Yes, the theaters in Colorado are shut down for now, as they are in so many places across the country and world. No, Netflix and Hulu do not make great stand-ins for live plays and musicals. Theater geeks get that and are working to fill a deep void.

While you won’t be able to enjoy Aurora Fox’s rendition of “The Stinky Cheese Man and Other Fairly Stupid Tales” until after this whole ordeal is done, you can venture to Broadway- HD to get your fix of Broadway hits. It operates just like any other streaming service, at about $9 per month. Some theaters, like Geffen Playhouse in Los Angeles, are even working to get past productions on the service.

If you’re looking for something more poetic for these troubling times, you’re not alone. William Shakespeare was apparently very effective with his quarantine time during the bubonic plague. The Bard is suspected of writing King Lear during that time. Unfortunately, experiencing any of that brilliant play live is a little difficult during this pandemic. Thankfully there are webcams.

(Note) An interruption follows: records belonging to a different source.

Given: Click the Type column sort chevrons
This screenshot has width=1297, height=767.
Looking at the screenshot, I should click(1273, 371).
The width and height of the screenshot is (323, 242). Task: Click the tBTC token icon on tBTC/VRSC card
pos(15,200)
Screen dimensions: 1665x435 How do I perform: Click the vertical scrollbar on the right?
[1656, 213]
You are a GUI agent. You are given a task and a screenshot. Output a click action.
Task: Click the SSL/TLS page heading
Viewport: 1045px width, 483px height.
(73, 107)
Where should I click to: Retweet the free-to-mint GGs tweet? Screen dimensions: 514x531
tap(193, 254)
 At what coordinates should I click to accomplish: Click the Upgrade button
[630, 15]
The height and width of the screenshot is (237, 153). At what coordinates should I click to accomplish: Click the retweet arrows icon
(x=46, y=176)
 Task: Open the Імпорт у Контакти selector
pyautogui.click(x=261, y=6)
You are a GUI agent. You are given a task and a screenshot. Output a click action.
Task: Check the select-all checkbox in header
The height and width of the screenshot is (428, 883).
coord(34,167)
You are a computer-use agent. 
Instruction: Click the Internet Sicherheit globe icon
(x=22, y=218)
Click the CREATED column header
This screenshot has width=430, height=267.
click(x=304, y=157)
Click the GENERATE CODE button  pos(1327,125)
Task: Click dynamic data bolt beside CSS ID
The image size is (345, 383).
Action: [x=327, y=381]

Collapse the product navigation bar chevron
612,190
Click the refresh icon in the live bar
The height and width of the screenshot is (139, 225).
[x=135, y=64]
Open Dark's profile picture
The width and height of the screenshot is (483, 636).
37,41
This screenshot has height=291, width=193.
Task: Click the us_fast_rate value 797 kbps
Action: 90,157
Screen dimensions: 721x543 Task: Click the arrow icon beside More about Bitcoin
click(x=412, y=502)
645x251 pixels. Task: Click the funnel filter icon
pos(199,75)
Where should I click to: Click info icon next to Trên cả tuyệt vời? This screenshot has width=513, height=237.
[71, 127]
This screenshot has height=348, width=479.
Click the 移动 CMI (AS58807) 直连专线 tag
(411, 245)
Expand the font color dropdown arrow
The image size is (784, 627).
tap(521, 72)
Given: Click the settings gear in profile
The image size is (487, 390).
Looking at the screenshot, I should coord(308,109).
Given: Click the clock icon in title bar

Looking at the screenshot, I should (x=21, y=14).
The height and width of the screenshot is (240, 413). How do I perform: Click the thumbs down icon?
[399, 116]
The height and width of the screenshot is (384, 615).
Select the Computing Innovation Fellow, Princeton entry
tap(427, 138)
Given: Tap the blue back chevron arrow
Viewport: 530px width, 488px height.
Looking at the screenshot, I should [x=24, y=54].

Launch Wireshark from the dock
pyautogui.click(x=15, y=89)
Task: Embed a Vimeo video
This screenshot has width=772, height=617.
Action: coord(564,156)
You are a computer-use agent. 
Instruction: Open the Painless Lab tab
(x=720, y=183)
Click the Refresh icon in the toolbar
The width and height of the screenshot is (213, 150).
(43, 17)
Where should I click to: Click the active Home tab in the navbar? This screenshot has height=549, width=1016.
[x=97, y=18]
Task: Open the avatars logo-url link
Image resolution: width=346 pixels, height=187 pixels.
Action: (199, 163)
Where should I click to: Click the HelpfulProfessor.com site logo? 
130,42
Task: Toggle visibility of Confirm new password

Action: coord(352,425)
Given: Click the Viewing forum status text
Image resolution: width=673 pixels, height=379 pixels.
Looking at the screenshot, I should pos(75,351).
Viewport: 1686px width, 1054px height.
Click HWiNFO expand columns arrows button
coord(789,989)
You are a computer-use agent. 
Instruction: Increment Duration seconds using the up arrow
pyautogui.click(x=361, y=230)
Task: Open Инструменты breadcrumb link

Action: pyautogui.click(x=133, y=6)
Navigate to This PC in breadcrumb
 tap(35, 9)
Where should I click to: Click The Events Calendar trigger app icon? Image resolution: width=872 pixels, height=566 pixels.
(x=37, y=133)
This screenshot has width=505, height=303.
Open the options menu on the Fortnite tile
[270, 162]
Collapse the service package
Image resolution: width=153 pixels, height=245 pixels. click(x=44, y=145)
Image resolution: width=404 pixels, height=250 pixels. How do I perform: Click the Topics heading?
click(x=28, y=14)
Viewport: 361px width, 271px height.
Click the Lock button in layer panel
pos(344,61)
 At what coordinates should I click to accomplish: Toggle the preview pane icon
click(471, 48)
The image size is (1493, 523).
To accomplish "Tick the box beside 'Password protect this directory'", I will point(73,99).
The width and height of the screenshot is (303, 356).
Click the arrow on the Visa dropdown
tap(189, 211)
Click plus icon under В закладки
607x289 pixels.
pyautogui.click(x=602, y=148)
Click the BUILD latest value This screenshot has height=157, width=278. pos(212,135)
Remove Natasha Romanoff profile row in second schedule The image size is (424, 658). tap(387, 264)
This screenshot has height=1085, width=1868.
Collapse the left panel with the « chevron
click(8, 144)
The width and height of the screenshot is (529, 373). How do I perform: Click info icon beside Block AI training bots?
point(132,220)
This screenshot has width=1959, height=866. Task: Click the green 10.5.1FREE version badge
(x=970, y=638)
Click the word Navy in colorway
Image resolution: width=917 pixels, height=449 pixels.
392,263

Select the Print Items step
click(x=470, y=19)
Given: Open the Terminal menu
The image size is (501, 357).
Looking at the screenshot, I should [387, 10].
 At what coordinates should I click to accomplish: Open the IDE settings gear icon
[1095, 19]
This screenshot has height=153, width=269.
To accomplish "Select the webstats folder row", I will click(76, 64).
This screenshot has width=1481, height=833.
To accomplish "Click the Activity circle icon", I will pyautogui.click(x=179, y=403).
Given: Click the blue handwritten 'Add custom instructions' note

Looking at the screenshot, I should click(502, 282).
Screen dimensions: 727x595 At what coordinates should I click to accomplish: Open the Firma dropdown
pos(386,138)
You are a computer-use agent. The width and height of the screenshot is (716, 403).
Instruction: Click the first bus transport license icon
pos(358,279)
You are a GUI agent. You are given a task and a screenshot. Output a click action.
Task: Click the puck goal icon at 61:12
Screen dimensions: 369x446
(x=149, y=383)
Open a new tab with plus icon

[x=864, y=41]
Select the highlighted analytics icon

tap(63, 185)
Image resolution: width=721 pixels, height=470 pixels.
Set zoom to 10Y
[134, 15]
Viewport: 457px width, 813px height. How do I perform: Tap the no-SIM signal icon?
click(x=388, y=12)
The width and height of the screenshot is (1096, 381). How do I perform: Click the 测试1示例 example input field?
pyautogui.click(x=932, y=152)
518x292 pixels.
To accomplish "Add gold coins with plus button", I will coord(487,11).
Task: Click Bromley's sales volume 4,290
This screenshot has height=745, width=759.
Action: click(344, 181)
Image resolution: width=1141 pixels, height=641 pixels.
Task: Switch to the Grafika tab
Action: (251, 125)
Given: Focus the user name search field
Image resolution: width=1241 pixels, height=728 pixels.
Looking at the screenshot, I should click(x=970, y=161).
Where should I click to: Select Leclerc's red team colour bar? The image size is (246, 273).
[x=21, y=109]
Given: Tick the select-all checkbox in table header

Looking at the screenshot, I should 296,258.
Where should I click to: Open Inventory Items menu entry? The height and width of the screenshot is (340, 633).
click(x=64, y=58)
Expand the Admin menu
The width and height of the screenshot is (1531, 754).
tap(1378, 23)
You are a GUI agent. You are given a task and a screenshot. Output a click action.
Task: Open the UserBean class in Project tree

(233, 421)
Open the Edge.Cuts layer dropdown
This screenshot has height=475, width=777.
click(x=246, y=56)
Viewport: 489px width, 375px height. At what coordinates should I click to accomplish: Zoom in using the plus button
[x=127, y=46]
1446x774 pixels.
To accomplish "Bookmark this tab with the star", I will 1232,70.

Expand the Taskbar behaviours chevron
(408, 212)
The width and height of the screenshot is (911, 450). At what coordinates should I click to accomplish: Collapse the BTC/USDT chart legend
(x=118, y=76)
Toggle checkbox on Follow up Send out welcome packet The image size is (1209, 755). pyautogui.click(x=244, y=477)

Enter: “The Show Must Go Online,” a weekly reading group performed through Zoom that’s broadcasted on Youtube. The group, which started on March 19, is working through the complete works of Shakespeare. You get to be a fly on the wall for a really cool group of actors who talk about the work and act. When else is that possible? Consider donating to their Patreon, too. Their effort is so worth a few bucks.

National Parks from the Couch

Webcams | www.nps.gov

The Kawuneeche Valley in Rocky Mountain National Park would be quite the view right now, but it’s just not possible as social-distancing means even the great outdoors need some rules. The park is temporarily closed but an updating webcam can be your escape in between assignments in the meantime. The National Park Service has quite a few webcams to meander. How about Mesa Verde National Park or the edge of the Giant Forest? Some webcams are part of the air quality control network, and only update every 15 minutes or so.

Even better is the Hidden Worlds of the National Parks, an interactive tour with park rangers through Google Arts & Culture. You can choose from Five National Parks: Kenai Fjords in Alaska, Carlsbad Caverns in New Mexico, Hawaii Volcanoes, Bryce Canyon in Utah and Dry Tortugas in Florida.